‘Where We’re Going, We Don’t Need… Journal Archives!’
Explaining the Transvault Compliance Time Machine for journal archive migrations to Office 365
As you may know, Office 365 does not have a concept of a single instanced journal archive to store a copy of every email sent and received.
In fact, for a short time, if you were an organization that needed to meet compliance needs with regard to email capture and eDiscovery you would have the expense and inconvenience of maintaining your journal archive using Exchange on-prem or using a 3rd-party cloud service running alongside Office 365.
Unsurprisingly, Microsoft has been busy fleshing out its Office 365 capability to meet compliance email retention needs, with the addition of features including:
- The option to put all items on indefinite Litigation/In-Place Hold, even if they’re deleted
- The ability to Indefinitely retain inactive mailboxes
- Preservation of BCCd and distribution list members in message headers
- The ability to hide the above information from users, but make it visible to eDiscovery
Combined with ongoing eDiscovery enhancements, Office 365 is now becoming a one-stop-shop for organizations with a compliance remit.
What to do with an organization’s legacy journal archive?
But the problem remains, what to do with an organization’s legacy journal archive? This crucial data, often multiple terabytes in volume, underpins an organization’s regulatory compliance stretching back years before Office 365 was ever an option.
With Transvault Time Machine you can take the contents of the old Journal format and map it onto Microsoft’s new Office 365 model.

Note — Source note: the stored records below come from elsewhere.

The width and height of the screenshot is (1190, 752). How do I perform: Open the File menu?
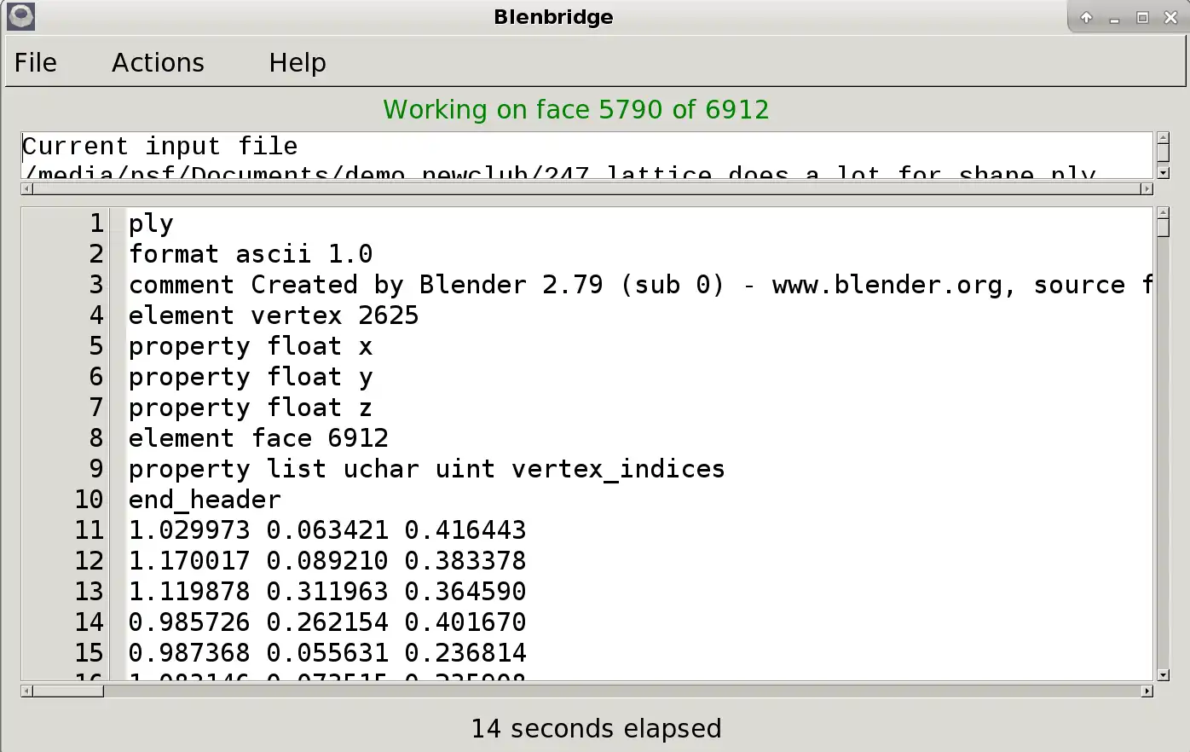(36, 62)
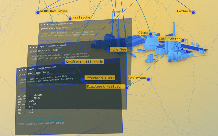Open the Kraftwerk Iffezheim label
The width and height of the screenshot is (218, 136).
point(84,62)
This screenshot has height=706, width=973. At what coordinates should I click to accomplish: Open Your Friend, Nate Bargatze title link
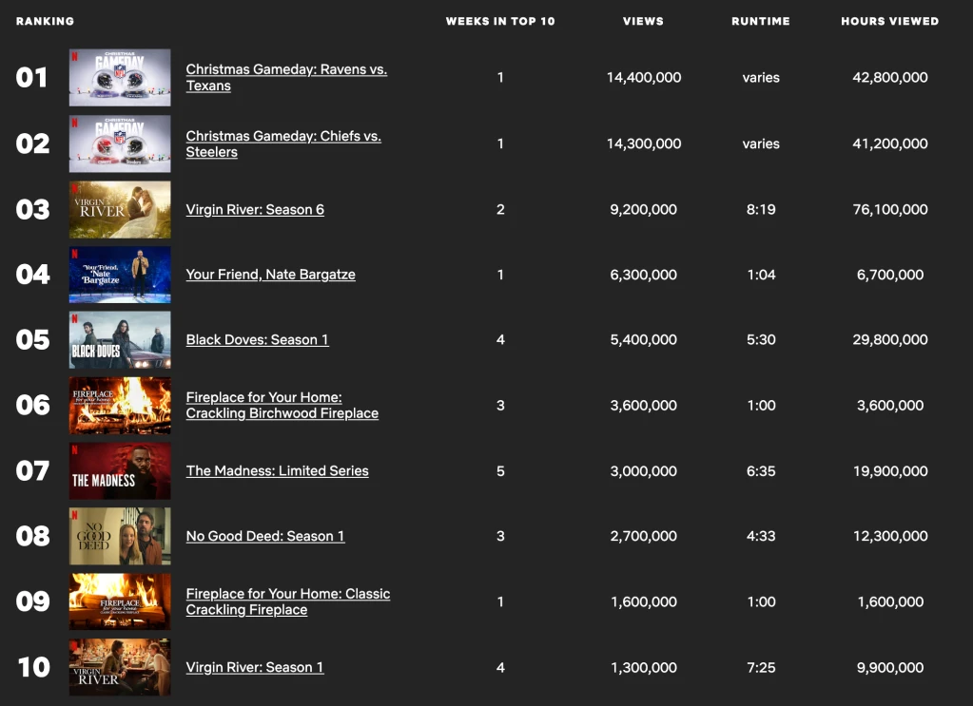[x=270, y=275]
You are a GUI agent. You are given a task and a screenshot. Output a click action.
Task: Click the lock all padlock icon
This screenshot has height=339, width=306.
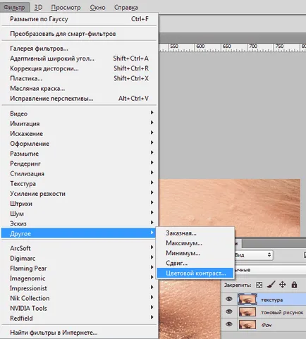[x=294, y=285]
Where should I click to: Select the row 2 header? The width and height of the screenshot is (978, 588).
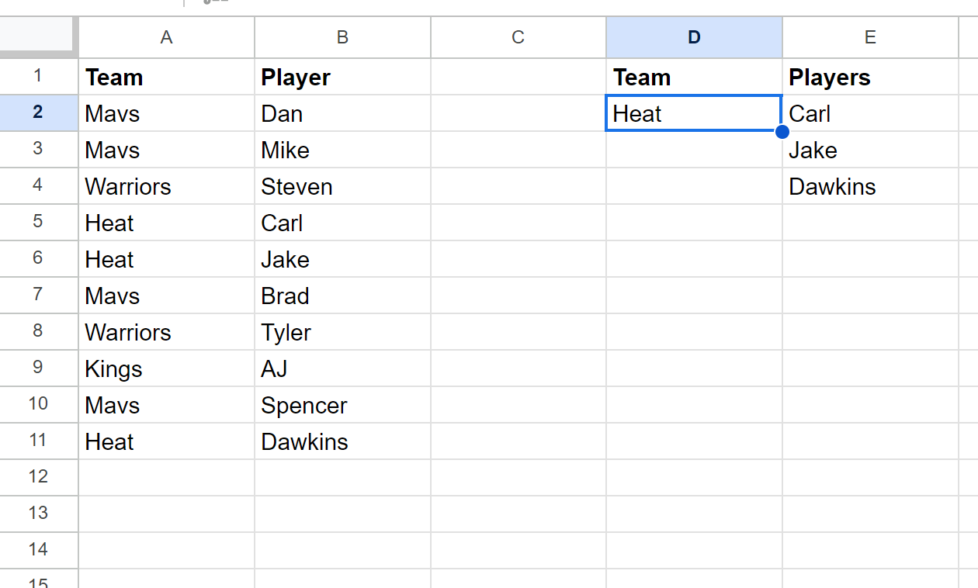tap(39, 113)
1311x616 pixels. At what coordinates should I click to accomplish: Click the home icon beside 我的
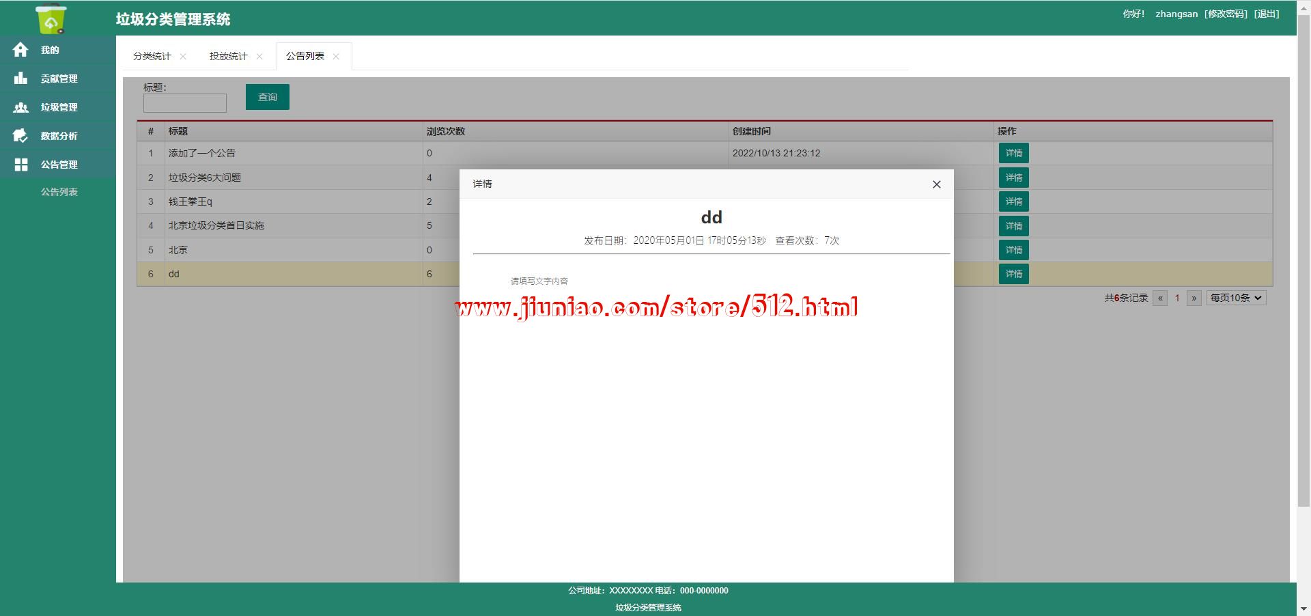pos(20,50)
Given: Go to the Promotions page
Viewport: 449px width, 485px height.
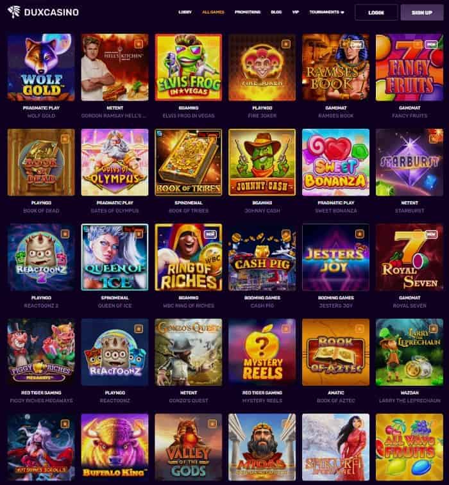Looking at the screenshot, I should (x=248, y=12).

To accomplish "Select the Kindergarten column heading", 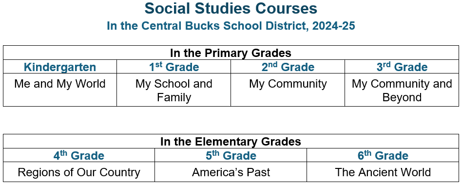I will (60, 67).
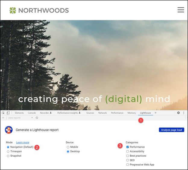Open the Learn more link
Image resolution: width=188 pixels, height=170 pixels.
[x=23, y=142]
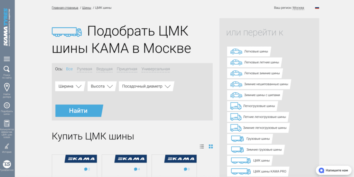Open the Find dealer location pin

tap(7, 87)
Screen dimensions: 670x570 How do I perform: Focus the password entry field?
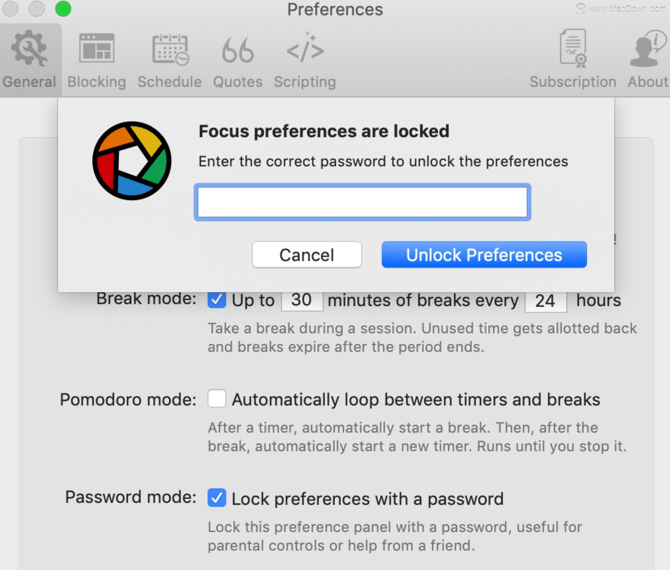[x=362, y=202]
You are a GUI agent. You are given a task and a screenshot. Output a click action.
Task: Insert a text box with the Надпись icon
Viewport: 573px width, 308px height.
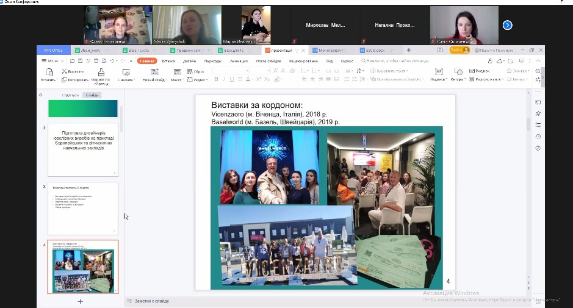click(438, 71)
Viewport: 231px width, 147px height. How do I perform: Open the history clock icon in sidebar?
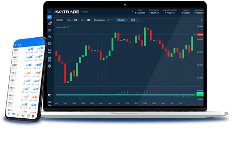(x=50, y=37)
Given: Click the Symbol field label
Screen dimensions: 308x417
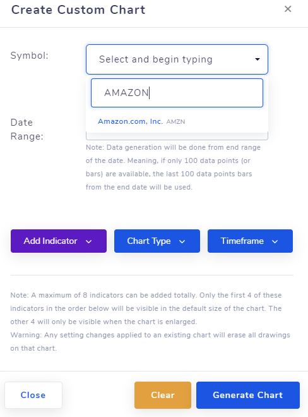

This means Office 365 can now serve as a complete proposition for compliant archiving, covering the whole life of a company’s legacy data and storing it in such a way as to remain efficiently discoverable.
The Time Machine does all the work to convert single-instance messages back into multi-instance messages, creating a message for every recipient listed in the original message created. It also creates a copy for the sender, along with all the relevant BCC and Distribution list information stored in the new header format.
Time Machine also leverages the Office 365 Inactive Mailbox capability to preserve the emails sent and received by staff no longer with the company.
Working in close collaboration with Microsoft, there are lots of other clever features in Time Machine designed to help organizations cope with the passing of time!
The end result is that it’s like you’ve been using the new Office 365 compliance model for the last 10 years or more!